If you paid some of the highest electricity tariffs in the world, you would expect some of the most reliable electricity services. Unfortunately, this logic does not hold in West Africa, where tariffs are double those of East Africa, but service quality is poor and access is limited. This is the legacy of individual countries relying on their mainly small, inefficient power systems fueled by expensive imported oil. These high tariffs do not even cover the costs, and the gap leads to poorly funded utilities and subsidy requirements that are typically 1% of GDP and, on occasion, higher.
Change is happening as West African countries work together to ‘pool’ their power systems for better use and sharing of cheaper, greener energy resources available right in the neighborhood. The region has significant natural energy resources, namely, hydropower, gas, and wind mostly along the coast and solar power – especially in the Sahel region. The West African Power Pool (WAPP), established in 1999, expects to interconnect the 14 mainland countries of the Economic Community of West African States (ECOWAS) by the middle of the decade and bring to fruition a self-reliant regional power market that delivers abundant affordable electricity to all.
Across the region, the economic benefits of the regional power market are evaluated at up to US$665 million per year, with the average cost of electricity generation expected to fall by between a quarter and a third. Over the past 10 years, the World Bank has financed close to US$2.3 billion of investments in transmission infrastructure, and institutional capacity in support of the WAPP.
But hardware and institutions alone do not make a market. For actual trade to happen, neighbors must have confidence in each other and in the flow of commodities and payments. Despite progress, market confidence remains shaky as some countries balk at the lumpy capital investments and long lead times needed to develop new WAPP-dependent infrastructure. Others suffer from financially distressed national utilities whose creditworthiness and ability to trade may be called into question. These and other factors have caused some would-be importer countries to continue to rely on their own expensive small-scale electricity generation instead of shifting their sights and investment priorities toward least-cost options from neighboring exporter countries.
The World Bank and other partners are helping countries overcome the financial barriers but changing mindsets and instilling trust in the market have required a new focus on regional cooperation in domestic policies.
An important step forward was the adoption of the ECOWAS Directive on the Securitization of Cross-Border Power Trade in December 2018. This regional reform program aims to increase confidence in the enforcement of commercial agreements, to encourage least-cost investment decisions that promote regional options and competition, and to promote transparency on the creditworthiness of national power utilities and on key investment decisions that may impact demand and supply across the market. It calls for national policies and reforms that, if implemented collectively across the region, will lead to sustained trade and thus investment decisions that lower costs.

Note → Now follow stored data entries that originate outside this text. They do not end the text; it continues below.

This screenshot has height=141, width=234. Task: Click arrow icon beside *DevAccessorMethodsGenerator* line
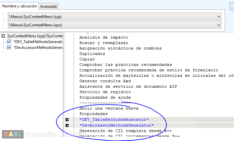click(67, 125)
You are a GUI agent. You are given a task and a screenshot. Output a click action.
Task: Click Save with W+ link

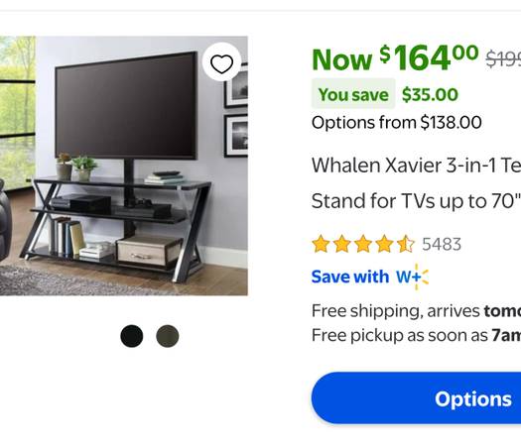click(370, 277)
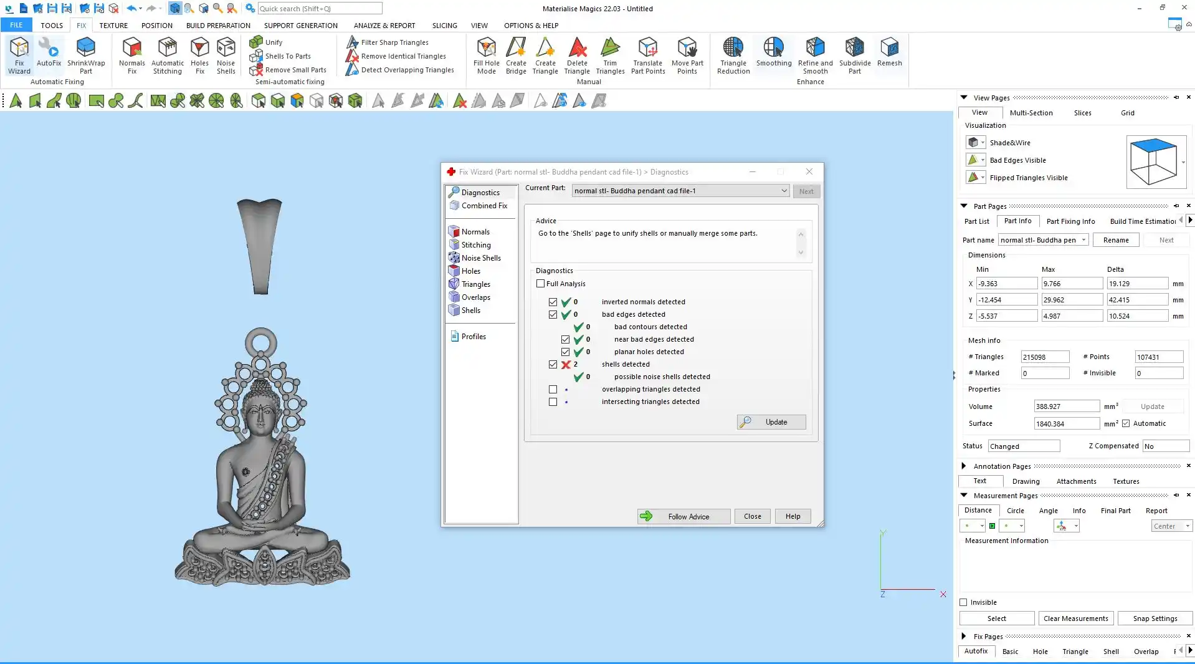Toggle the Automatic surface checkbox
This screenshot has width=1195, height=664.
(1126, 423)
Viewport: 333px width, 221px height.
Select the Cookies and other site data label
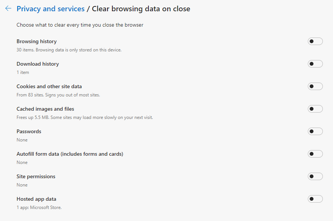coord(49,86)
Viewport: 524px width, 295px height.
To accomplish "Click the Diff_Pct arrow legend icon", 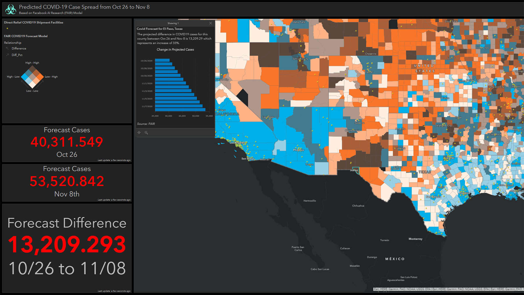I will tap(7, 55).
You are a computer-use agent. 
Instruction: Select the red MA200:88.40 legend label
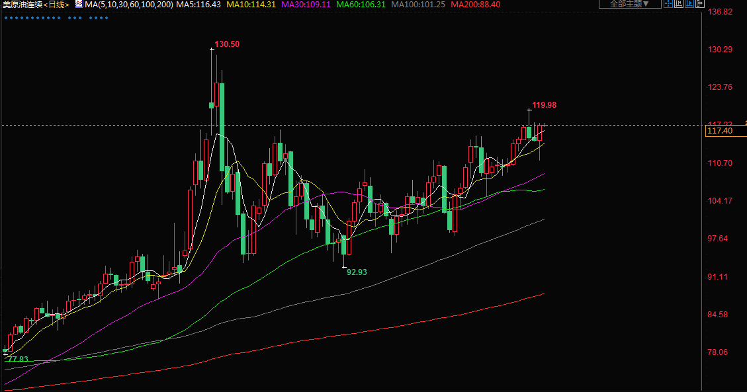[475, 5]
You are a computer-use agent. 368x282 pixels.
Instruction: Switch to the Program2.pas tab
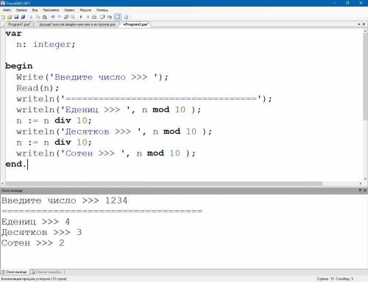(136, 24)
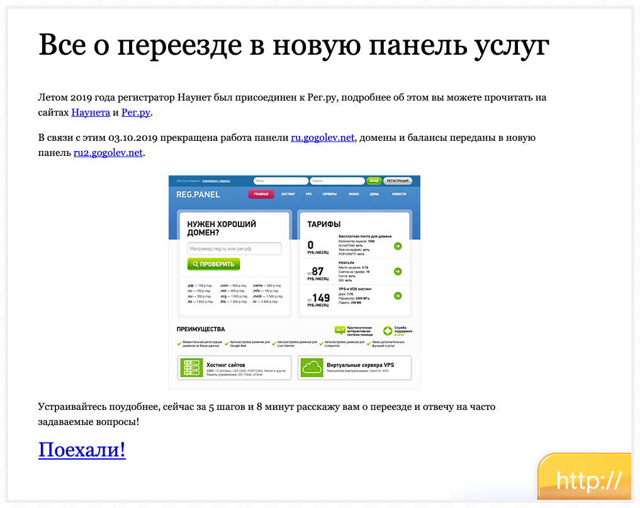The height and width of the screenshot is (508, 640).
Task: Click the magnifier icon inside the ПРОВЕРИТЬ button
Action: coord(196,264)
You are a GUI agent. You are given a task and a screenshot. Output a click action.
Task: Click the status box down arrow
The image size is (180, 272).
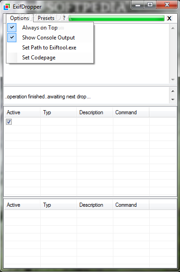[173, 99]
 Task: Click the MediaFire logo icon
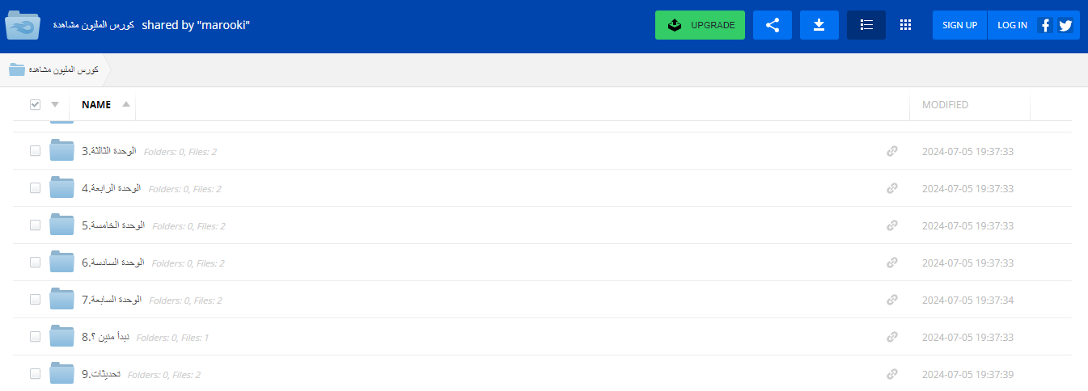[23, 26]

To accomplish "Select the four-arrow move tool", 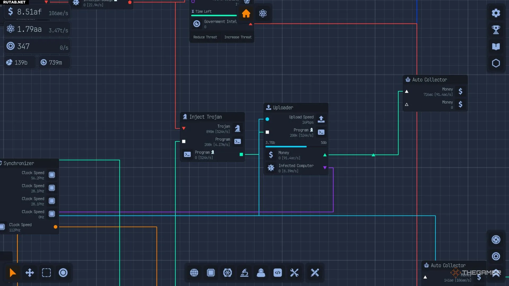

Funding from the World Bank’s Energy Sector Management Assistance Program (ESMAP) supported the directive’s preparation, and the Bank is now helping to operationalize it through the $300 million West Africa Regional Energy Trade Development Policy Financing (DPF) in Burkina Faso, Côte d’Ivoire, Guinea, Liberia, Mali, and Sierra Leone. Like other DPFs issued by the Bank, this one provides governments with fast general budget support in exchange for a pre-agreed program of institutional and policy reforms referred to as "prior actions." Unlike other DPFs, this one marks the Bank’s first multi-country DPF operation using the Regional IDA window --[IDA is the International Development Association, the branch of the World Bank Group that supports poor countries]-- and a joint matrix of policy and institutional actions. Not surprisingly, there has been a learning curve. Three important lessons have emerged so far:
- Start with joint agreements among high-level decision makers. Early in the process (and pre-pandemic), we were able to get all the Ministers of Finance and Ministers of Energy from all six countries in one room to mutually agree on the prior actions needed to build trust in trade. This has meant that sector ministries have found it hard to back out of difficult, but necessary, prior actions required of them.
- Design prior actions in a manner that is resilient to events. The structural measures put in place to regularize payments from Mali to Côte d’Ivoire were simple transparent mechanisms designed to limit opportunities for interference, and were unaffected by the August 2020 coup d’état in Mali, even while the West Africa Economic and Monetary Union (WAEMU) closed normal flow of funds with Mali.
- Remain flexible to keep on track. The COVID-19 pandemic and continuing political instabilities in Mali delayed the DPF’s effectiveness, but we did not let these forces blow us off course. We continued to work with countries bilaterally (and virtually), and the DPF was able to launch in February 2021 with all countries fully on board.
We are encouraged by this initial progress, but deep complexities remain in knitting together the region's power systems. Most recently, unforeseen supply shortages curtailed exports from Côte d'Ivoire to Mali and Burkina Faso. Several interconnectors under construction will eventually alleviate such shortages, as countries will be able to import from different sources in the region. Regulatory reforms backed by the DPF will further increase trade connections and confidence. Transformation at this scale takes time, but as it happens, the West Africa region will be more self-reliant, greener, and more able to cope with shocks. Together, we remain committed to achieving affordable and reliable electricity for all.